Title :
A robust framework for short text categorization based on topic model and integrated classifier
Author :
Peng Wang ; Heng Zhang ; Yu-Fang Wu ; Bo Xu ; Hong-Wei Hao
Author_Institution :
Inst. of Autom., Beijing, China
Abstract :
In this paper, we propose a method for short text categorization using topic model and integrated classifier. To enrich the representation of short text, the Latent Dirichlet Allocation (LDA) model is used to extract latent topic information. While for classification, we combine two classifiers for achieving high reliability. Particularly, we train LDA models with variable number of topics using the Wikipedia corpus as external knowledge base, and extend labeled Web snippets by potential topics extracted by LDA. Then, the enriched representation of snippets are used to learn Maximum Entropy (MaxEnt) and support vector machine (SVM) classifiers separately. Finally, viewing that the most possible predicted result will appear in the top two candidates selected by MaxEnt classifier, we develop a novel scheme that if the gap between these candidates is large enough, the predicted result is considered to be reliable; otherwise, the SVM classifier will be integrated with MaxEnt classifier to make a comprehensive prediction.

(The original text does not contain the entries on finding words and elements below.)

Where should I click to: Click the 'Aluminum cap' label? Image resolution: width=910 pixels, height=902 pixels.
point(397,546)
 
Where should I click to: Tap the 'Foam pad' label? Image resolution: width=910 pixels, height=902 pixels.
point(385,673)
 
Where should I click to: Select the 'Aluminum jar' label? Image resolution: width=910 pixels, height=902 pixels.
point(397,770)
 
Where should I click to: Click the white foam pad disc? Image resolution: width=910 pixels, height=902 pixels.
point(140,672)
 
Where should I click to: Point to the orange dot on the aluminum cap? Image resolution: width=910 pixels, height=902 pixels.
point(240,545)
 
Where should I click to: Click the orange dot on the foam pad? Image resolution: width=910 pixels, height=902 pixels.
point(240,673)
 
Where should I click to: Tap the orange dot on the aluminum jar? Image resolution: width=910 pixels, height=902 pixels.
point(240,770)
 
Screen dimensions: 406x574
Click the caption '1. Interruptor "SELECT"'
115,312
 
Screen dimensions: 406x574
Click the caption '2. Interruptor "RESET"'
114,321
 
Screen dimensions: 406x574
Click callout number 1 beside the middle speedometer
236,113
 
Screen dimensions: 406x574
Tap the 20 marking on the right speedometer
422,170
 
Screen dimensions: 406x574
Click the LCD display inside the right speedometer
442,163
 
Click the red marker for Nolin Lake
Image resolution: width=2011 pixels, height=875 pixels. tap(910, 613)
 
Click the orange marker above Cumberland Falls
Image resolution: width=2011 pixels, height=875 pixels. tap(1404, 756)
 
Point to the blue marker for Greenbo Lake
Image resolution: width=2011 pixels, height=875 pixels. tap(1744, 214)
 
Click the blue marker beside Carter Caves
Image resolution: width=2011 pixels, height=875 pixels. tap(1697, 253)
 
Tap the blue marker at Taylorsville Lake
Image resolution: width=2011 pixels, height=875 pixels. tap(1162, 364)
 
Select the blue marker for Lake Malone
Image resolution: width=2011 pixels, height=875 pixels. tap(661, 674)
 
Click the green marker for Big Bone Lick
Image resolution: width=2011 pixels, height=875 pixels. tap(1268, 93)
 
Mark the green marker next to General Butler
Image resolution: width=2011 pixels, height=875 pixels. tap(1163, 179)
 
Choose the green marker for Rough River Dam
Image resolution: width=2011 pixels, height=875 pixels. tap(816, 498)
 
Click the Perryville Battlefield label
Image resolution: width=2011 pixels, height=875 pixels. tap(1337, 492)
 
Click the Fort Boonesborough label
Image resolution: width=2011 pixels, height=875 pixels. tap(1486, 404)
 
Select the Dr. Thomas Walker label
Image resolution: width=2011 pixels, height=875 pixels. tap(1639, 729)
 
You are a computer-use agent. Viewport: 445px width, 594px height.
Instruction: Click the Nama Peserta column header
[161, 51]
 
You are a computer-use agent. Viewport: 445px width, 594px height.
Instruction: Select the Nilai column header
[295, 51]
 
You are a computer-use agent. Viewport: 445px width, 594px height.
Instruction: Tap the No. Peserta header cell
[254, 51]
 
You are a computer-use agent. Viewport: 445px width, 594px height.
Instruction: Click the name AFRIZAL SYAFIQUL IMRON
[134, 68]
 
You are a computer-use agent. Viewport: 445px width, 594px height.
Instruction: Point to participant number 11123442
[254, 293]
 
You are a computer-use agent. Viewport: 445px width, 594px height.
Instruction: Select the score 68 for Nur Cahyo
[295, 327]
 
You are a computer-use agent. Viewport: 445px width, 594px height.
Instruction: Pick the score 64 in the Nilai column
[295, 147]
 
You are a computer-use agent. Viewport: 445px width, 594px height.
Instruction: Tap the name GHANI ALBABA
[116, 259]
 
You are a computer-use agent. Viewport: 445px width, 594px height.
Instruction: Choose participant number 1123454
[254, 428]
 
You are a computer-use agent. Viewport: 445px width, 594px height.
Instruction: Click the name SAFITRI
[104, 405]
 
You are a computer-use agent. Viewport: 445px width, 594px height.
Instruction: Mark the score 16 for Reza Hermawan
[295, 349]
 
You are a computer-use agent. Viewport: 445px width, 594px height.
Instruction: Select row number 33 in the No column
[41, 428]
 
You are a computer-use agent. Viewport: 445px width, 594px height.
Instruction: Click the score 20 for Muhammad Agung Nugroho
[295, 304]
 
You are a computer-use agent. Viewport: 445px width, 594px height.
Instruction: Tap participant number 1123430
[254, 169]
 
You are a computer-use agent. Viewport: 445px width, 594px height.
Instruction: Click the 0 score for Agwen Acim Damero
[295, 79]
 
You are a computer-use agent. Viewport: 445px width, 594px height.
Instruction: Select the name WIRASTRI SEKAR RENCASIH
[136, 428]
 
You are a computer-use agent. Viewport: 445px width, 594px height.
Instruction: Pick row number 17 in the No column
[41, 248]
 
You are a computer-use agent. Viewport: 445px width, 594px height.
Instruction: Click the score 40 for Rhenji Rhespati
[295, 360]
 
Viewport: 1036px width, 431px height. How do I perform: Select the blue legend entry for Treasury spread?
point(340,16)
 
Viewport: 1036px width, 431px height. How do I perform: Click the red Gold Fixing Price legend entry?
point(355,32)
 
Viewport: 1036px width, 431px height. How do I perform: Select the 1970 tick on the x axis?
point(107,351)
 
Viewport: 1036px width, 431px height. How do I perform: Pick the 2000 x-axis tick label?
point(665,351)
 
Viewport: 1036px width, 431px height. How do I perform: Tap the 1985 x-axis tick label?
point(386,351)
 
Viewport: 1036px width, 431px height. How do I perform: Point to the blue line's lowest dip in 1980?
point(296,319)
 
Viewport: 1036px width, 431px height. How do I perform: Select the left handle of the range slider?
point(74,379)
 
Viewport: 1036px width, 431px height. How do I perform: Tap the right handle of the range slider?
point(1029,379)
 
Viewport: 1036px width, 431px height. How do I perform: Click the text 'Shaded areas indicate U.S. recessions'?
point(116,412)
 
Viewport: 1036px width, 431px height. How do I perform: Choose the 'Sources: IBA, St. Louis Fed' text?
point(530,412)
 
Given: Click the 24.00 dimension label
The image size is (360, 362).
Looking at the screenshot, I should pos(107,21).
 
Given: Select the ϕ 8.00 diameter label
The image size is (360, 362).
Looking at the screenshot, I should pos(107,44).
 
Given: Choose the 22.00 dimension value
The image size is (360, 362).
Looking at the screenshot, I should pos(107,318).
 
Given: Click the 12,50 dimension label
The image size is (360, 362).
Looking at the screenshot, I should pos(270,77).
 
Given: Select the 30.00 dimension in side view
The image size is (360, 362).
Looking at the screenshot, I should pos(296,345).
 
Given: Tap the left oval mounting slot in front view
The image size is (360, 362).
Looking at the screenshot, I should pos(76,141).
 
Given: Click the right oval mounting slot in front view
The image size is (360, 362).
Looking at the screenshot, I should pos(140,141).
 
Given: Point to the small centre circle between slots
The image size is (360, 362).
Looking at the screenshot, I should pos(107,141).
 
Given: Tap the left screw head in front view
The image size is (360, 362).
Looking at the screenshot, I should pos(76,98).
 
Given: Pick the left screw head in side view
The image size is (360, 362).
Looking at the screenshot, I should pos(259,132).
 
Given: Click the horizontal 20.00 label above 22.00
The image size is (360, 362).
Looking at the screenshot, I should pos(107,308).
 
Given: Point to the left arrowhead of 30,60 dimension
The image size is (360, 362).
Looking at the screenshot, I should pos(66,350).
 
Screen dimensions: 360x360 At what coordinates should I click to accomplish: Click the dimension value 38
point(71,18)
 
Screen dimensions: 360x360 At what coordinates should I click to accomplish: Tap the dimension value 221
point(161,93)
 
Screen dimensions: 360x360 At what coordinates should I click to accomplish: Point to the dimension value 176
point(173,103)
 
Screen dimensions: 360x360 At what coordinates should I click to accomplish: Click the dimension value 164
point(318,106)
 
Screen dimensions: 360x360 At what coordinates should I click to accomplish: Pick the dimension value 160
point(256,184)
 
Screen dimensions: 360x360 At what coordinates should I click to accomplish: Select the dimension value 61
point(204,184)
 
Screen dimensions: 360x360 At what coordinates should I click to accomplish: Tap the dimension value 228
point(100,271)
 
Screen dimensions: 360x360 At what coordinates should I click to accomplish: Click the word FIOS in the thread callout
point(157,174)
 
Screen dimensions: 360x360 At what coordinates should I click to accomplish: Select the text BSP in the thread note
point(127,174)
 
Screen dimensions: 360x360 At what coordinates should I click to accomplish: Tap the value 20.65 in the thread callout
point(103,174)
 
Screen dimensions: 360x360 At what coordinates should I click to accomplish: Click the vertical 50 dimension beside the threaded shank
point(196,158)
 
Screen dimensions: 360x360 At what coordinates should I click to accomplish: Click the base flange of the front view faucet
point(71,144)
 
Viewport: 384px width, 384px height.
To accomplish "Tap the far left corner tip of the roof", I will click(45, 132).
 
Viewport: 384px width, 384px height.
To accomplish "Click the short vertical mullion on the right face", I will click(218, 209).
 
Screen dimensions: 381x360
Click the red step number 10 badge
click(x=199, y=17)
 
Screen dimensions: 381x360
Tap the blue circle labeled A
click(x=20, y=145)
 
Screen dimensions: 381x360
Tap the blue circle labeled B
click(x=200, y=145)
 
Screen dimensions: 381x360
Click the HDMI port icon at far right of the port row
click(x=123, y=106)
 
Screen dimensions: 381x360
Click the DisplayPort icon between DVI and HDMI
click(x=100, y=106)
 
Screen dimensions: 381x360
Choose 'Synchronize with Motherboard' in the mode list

Experimental results show that our framework is effective and can outperform the state-of-the-art techniques.
Keywords :
Internet; learning (artificial intelligence); pattern classification; support vector machines; text analysis; LDA model; MaxEnt classifier; SVM classifier; Web snippets; Wikipedia corpus; integrated classifier; latent Dirichlet allocation model; latent topic information extraction; maximum entropy; short text categorization; short text representation; support vector machine; topic model; Electronic publishing; Encyclopedias; Internet; Semantics; Support vector machines; Text categorization;
Conference_Titel :
Neural Networks (IJCNN), 2014 International Joint Conference on
Conference_Location :
Beijing
Print_ISBN :
978-1-4799-6627-1
DOI :
10.1109/IJCNN.2014.6889589